A function can push other functions to the global queue. This in
effect creates a continuation, and the concept is similar to
continuation passing style or LWT threads, but requires no
continuation arguments to drag around.

A task should return soon, and avoid blocking operations - especially
in single threaded setup, but generally blocking is bad in GCD.

The interesting part is how this gets scheduled: There is no central scheduler.

When our current task function returns (which it should do soon),
there is another piece of calling code that earlier picked our task
from a queue. Upon task return this code now picks the next task on
the queue and calls it - ad infinitum until we reach an empty queue,
in which case our control code can exit - i.e. exit the thread.

So far this your standard http web server event loop.
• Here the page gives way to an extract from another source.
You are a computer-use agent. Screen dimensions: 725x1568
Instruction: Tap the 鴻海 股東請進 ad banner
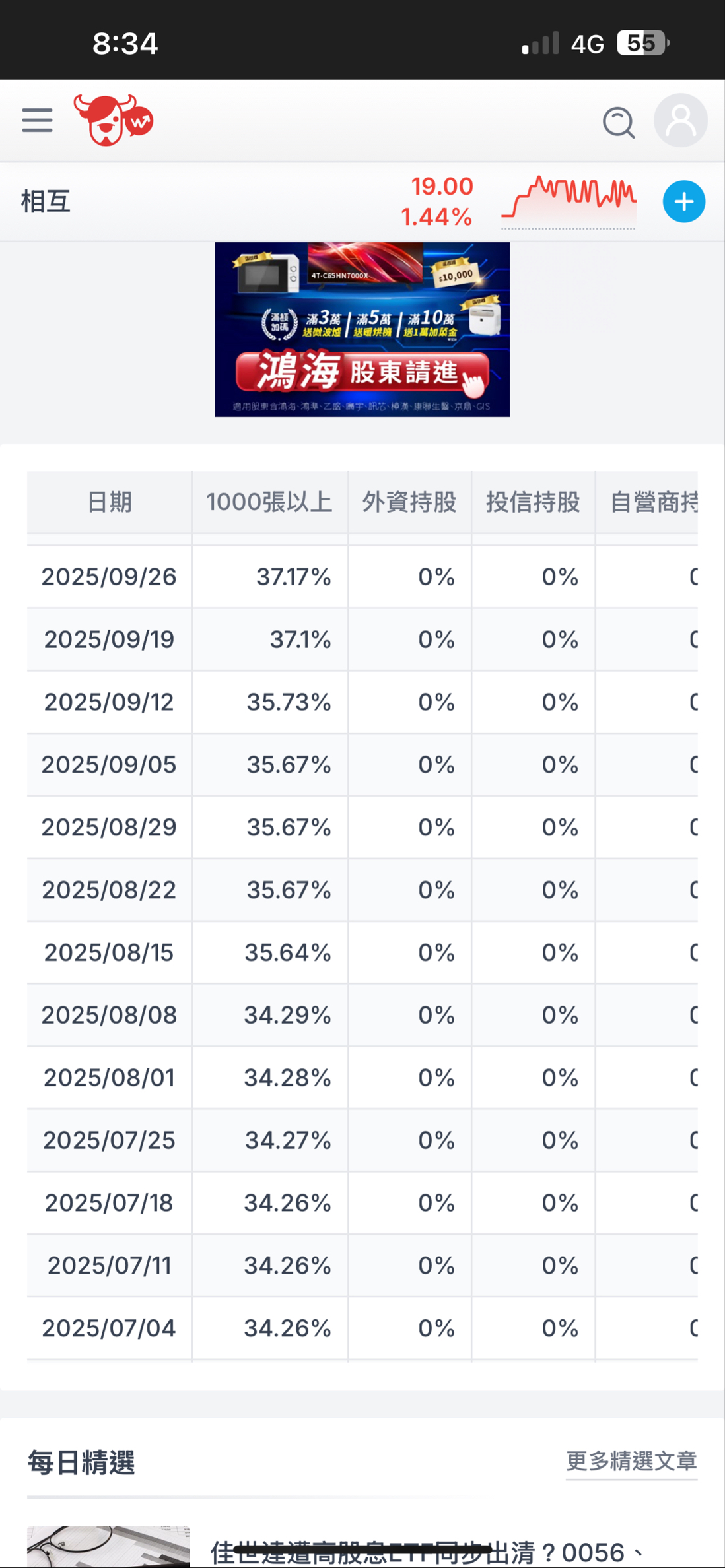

Now we add a thread pool to the queue.

This means that N threads are all either executing a task from the
queue, or actively executing a task on the queue. One a task
completes, the next task is popped. Since there are N threads, we have
contention on the queue, so it must be briefly locked with
compare-exchange logic.

Now we have a concurrent queue with the semantic that tasks are
started in order, but execute concurrently. Any and all
synchronization between tasks must be managed by client code if they
access shared resources.

Which brings us to the next point:

A task (or the main program thread) can create a new serial queue. A
serial queue is really just a task pushed onto the default global
queue, but this is mostly invisible to the user, but internally this
makes the control very simple and elegant (thread local storage is
used to identify the current parent queue in the queue creation
function).

Our active task can now push new tasks onto the serial queue. These
tasks are guaranteed to be isolated. The serial queue tasks will
eventually be popped from the global concurrent queue either after our
function exits, or sooner if there or other vacant threads in the
pool. Once the serial queue task is popped, it starts popping tasks of
the queue, while still locking pop operations to avoid conflict with
new pushes.

Note that every single thread cooperate on scheduling by popping the
next task from the queue it is currently assigned to. When a task is a
queue task, it will temporarily change the thread task to the new
queue until that queue is exhausted, then the thread returns focus to
the previous queue.

A task can choose to wait on the completion of another task it pushes,
in which case it is easy to deadlock if not being careful.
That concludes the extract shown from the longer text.